PROVIDED MATERIAL START

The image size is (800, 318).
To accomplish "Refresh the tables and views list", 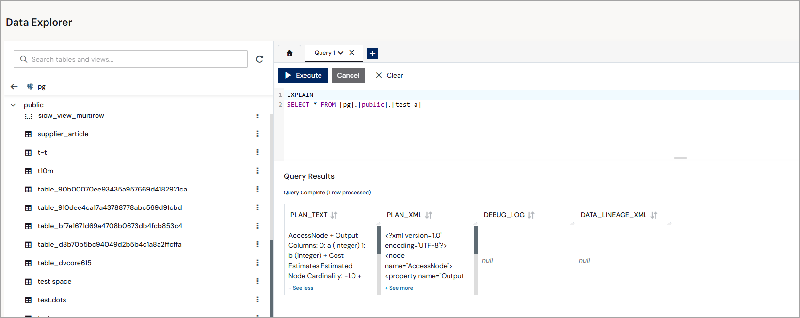I will click(x=260, y=59).
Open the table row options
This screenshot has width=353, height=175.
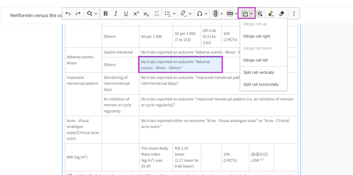coord(232,14)
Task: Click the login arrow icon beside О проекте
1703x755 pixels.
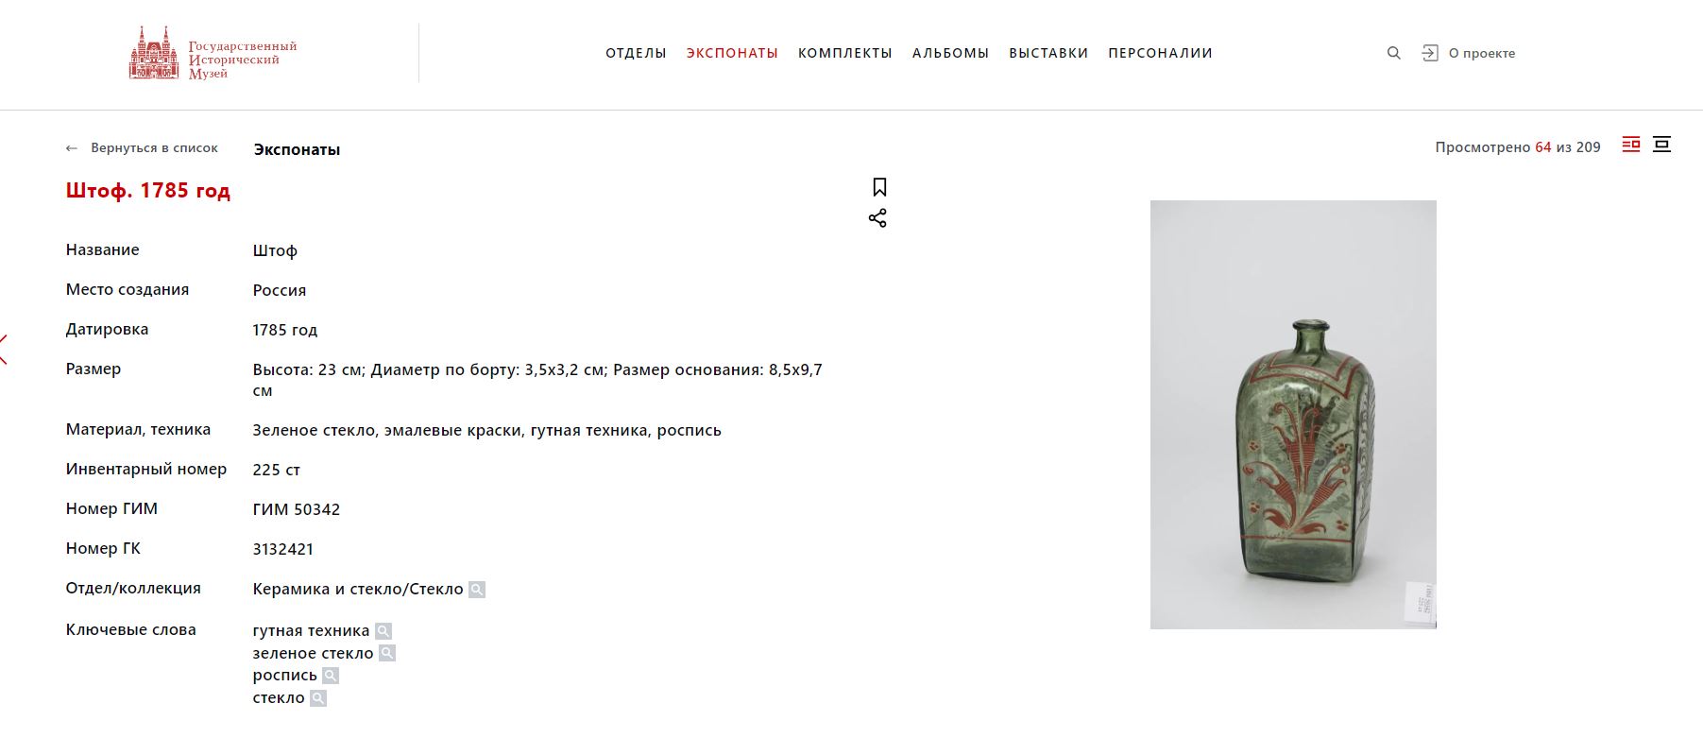Action: pos(1430,53)
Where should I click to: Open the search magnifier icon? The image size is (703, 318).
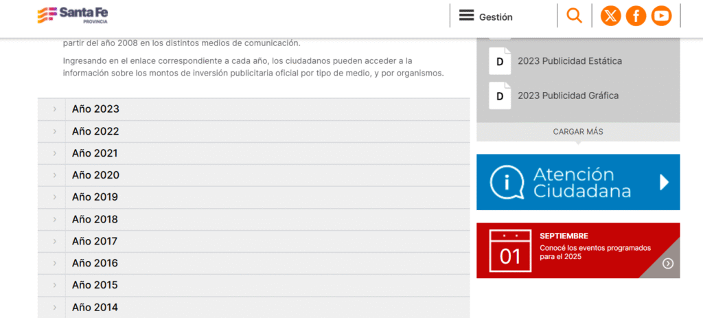[x=574, y=15]
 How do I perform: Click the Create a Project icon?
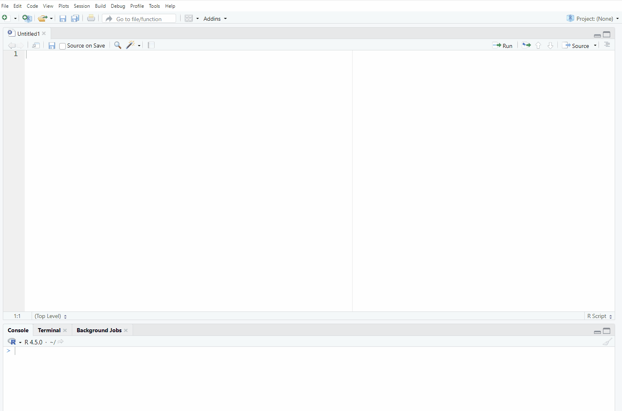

PROVIDED MATERIAL END

Word-for-word restatement: every line from the one with "Where should I" through the final line of the data, both ends included, pictures excluded.

YOUR RESPONSE ->
Where should I click to: Open the search magnifier icon? The image size is (703, 318).
[x=574, y=15]
 How do I perform: Click the Create a Project icon?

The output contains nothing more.